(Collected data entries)

====

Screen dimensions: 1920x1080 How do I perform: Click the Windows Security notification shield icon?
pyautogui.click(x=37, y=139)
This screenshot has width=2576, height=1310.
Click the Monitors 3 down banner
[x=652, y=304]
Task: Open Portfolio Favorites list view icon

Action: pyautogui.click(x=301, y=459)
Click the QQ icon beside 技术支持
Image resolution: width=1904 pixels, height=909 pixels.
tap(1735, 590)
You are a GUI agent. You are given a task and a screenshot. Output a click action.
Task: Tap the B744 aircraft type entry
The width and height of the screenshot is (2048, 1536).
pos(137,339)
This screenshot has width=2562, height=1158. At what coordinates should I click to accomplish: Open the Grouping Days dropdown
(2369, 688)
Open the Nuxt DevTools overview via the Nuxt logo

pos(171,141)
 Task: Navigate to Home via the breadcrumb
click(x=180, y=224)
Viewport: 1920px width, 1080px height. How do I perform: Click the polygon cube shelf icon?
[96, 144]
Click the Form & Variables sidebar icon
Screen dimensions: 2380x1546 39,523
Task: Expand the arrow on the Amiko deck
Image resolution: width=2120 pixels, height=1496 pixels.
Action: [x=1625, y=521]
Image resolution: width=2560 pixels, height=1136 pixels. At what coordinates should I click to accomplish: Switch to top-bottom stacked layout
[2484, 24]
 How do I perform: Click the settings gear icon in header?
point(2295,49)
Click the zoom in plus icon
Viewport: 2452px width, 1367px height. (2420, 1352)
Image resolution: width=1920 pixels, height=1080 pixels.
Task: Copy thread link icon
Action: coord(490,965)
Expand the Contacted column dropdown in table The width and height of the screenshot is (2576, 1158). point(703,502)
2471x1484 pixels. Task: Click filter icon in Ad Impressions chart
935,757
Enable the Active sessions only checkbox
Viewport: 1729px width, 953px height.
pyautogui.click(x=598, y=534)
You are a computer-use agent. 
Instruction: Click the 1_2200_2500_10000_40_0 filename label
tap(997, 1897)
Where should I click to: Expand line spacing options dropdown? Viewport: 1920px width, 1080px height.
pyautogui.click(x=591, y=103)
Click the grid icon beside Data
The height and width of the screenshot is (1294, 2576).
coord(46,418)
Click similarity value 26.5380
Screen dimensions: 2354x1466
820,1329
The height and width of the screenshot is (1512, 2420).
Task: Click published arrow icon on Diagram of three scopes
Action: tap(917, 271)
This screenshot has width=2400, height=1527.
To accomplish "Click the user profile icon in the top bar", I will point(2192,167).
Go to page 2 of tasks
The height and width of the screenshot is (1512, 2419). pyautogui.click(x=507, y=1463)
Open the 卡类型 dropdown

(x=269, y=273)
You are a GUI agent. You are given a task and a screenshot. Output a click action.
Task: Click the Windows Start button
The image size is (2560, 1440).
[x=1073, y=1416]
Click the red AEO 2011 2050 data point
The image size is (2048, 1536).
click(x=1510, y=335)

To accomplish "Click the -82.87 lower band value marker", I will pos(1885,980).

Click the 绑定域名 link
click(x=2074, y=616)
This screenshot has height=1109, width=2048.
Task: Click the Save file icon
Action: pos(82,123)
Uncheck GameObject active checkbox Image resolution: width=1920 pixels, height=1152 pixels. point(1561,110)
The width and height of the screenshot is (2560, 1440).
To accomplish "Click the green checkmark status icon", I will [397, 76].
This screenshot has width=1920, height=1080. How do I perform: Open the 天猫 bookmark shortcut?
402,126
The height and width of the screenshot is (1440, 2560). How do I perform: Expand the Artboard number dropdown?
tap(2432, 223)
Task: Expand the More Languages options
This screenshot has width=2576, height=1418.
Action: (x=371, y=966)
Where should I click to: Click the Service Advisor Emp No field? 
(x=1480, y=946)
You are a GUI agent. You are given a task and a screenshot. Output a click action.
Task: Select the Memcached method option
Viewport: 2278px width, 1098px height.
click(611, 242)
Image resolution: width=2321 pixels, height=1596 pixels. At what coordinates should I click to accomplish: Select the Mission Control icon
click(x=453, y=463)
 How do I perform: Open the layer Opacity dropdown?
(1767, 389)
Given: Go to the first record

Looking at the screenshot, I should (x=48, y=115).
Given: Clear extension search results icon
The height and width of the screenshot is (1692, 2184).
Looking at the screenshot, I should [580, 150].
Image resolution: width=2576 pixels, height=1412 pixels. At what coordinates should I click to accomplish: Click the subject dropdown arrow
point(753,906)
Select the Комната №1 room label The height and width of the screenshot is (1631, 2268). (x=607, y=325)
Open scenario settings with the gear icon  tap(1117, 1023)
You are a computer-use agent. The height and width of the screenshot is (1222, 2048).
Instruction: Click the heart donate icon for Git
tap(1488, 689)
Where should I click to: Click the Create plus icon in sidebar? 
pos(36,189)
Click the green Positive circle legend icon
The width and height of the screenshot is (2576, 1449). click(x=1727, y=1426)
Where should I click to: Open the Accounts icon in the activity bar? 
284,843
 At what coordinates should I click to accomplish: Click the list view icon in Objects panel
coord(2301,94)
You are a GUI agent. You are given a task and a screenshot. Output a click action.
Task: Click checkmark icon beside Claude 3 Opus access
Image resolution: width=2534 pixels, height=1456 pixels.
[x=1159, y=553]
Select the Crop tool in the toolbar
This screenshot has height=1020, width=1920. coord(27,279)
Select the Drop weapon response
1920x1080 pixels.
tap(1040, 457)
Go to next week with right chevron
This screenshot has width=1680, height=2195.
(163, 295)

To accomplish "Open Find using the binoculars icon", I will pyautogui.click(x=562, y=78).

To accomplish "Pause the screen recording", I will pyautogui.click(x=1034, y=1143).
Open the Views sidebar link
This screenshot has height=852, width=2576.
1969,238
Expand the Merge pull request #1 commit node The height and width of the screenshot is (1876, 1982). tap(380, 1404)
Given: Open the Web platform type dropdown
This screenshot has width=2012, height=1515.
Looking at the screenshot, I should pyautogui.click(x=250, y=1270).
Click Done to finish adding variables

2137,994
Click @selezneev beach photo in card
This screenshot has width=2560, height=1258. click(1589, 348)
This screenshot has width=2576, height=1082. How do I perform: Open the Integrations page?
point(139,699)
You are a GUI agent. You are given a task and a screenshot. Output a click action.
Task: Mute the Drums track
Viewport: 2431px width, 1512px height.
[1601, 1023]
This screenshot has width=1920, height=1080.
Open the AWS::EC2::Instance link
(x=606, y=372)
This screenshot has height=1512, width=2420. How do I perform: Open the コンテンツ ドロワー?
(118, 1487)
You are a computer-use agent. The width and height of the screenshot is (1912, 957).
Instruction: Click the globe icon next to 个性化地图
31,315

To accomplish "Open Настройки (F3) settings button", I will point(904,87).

====

WORK ORDER -> Say the number of lines in the records above that include the string "with", and no more.

TASK RESPONSE -> 2